The colony at New Haven was likewise established without a royal charter. Under the leadership of the Reverend John Davenport and Theophilus Eaton, a merchant, Puritans fleeing religious persecution in England arrived in New England in 1637. They stopped briefly at Boston, but the religious controversies then raging in that town made them unwilling to stay. Instead, the followers of Davenport and Eaton decided to found a new settlement. In the spring of 1638, without royal knowledge of their activity, they established New Haven on the shore of Long Island Sound. Other towns quickly sprang up around the original settlement, and in 1643 the common need for protection caused Stamford, Guilford, and Milford to join with New Haven. The new colony limited citizenship to church members. Many of New Haven's leading citizens were merchants, and under their influence the colony quickly expanded. By 1662 it controlled a number of new settlements on the sound, several towns on Long Island, and a struggling colony in Delaware.

The English civil war afforded the Connecticut and New Haven colonies protection for two decades. The parliamentary government executed King Charles I in 1649, and Oliver Cromwell and his Puritans held the reins of power until 1660. Royal authority was reestablished with the restoration of Charles II to the throne in that year, and any colonial government that ignored the crown thenceforth risked its own existence.

Connecticut was quick to curry favor with the king.
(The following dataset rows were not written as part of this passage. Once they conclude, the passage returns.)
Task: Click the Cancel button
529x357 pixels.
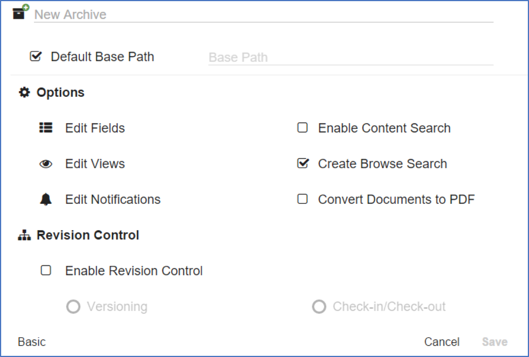Action: coord(442,342)
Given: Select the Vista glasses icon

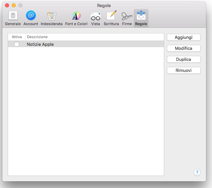Looking at the screenshot, I should pyautogui.click(x=95, y=18).
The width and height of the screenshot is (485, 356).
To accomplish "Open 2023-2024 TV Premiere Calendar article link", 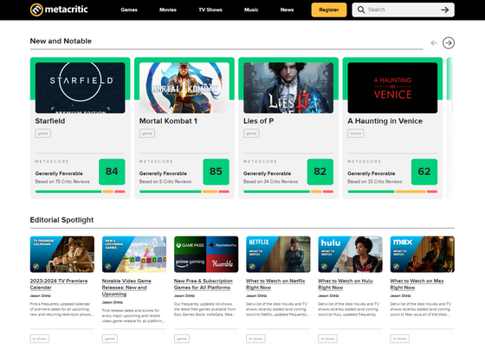I will point(59,284).
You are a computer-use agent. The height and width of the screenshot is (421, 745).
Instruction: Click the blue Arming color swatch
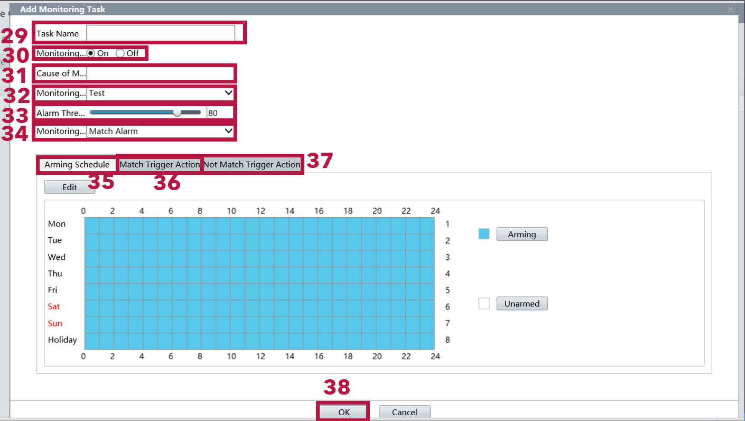point(484,234)
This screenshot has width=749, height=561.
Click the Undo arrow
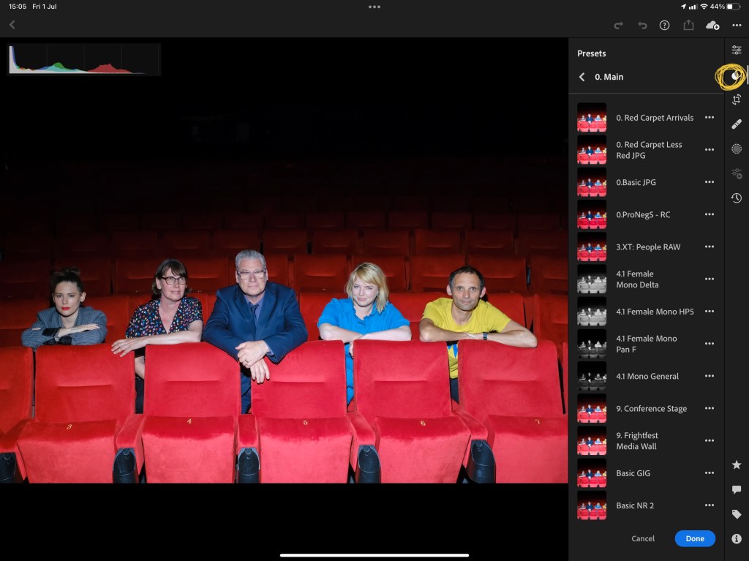[642, 26]
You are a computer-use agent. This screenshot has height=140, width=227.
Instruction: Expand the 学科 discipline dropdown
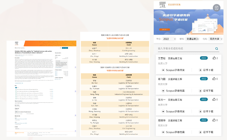pyautogui.click(x=193, y=39)
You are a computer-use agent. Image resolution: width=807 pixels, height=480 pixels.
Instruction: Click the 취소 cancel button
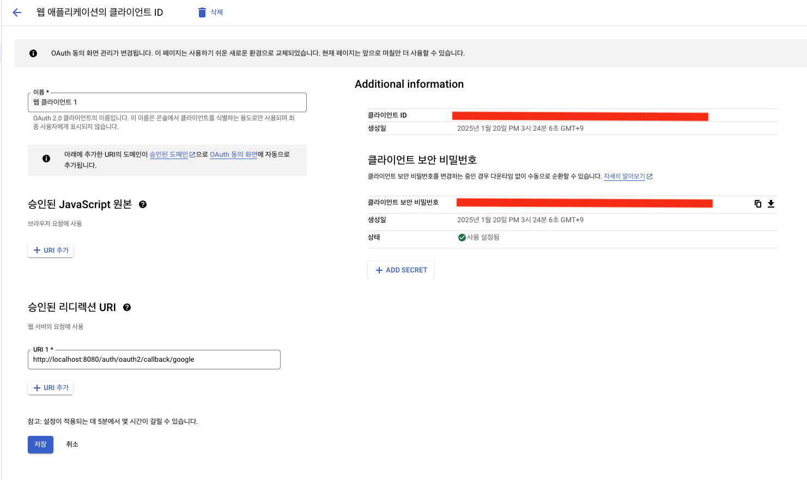pos(72,444)
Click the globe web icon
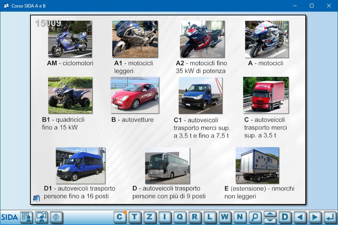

In 1662 the colony sent John Winthrop Jr. to England to negotiate for a charter. New Haven failed to take similar action. It could not afford the luxury of sending an emissary to the king, and its reputation as a refuge for Charles I's regicides made it unlikely that Charles II would have turned a favorable ear even if such a delegate had appeared at court. The charter that Winthrop received in 1662 incorporated New Haven into the Connecticut Colony. New Haven, however, refused to accept this action and for nearly two years struggled to maintain its independent existence. It petitioned the colonial organization known as the New England Confederation to redress its grievances against Connecticut, and at first that body upheld New Haven. However, the English conquest of New Netherland in 1664 ended any hope of continued independence. The Roman Catholic duke of York controlled New Netherland, and his charter could be interpreted so as to include the New Haven area within his jurisdiction. Fearing the expansion of the adjoining Catholic domain, the confederation quickly reversed itself, and in September 1664 agreed to Connecticut's control of the New Haven region. In November 1664 royal commissioners, disregarding the Duke of York's claim, established Long Island Sound as Connecticut's southern boundary.

New Haven reluctantly agreed to these terms on December 15, 1664. A formal act of submission was passed on January 5, 1665, and on May 11 the first general court of the combined colonies was held.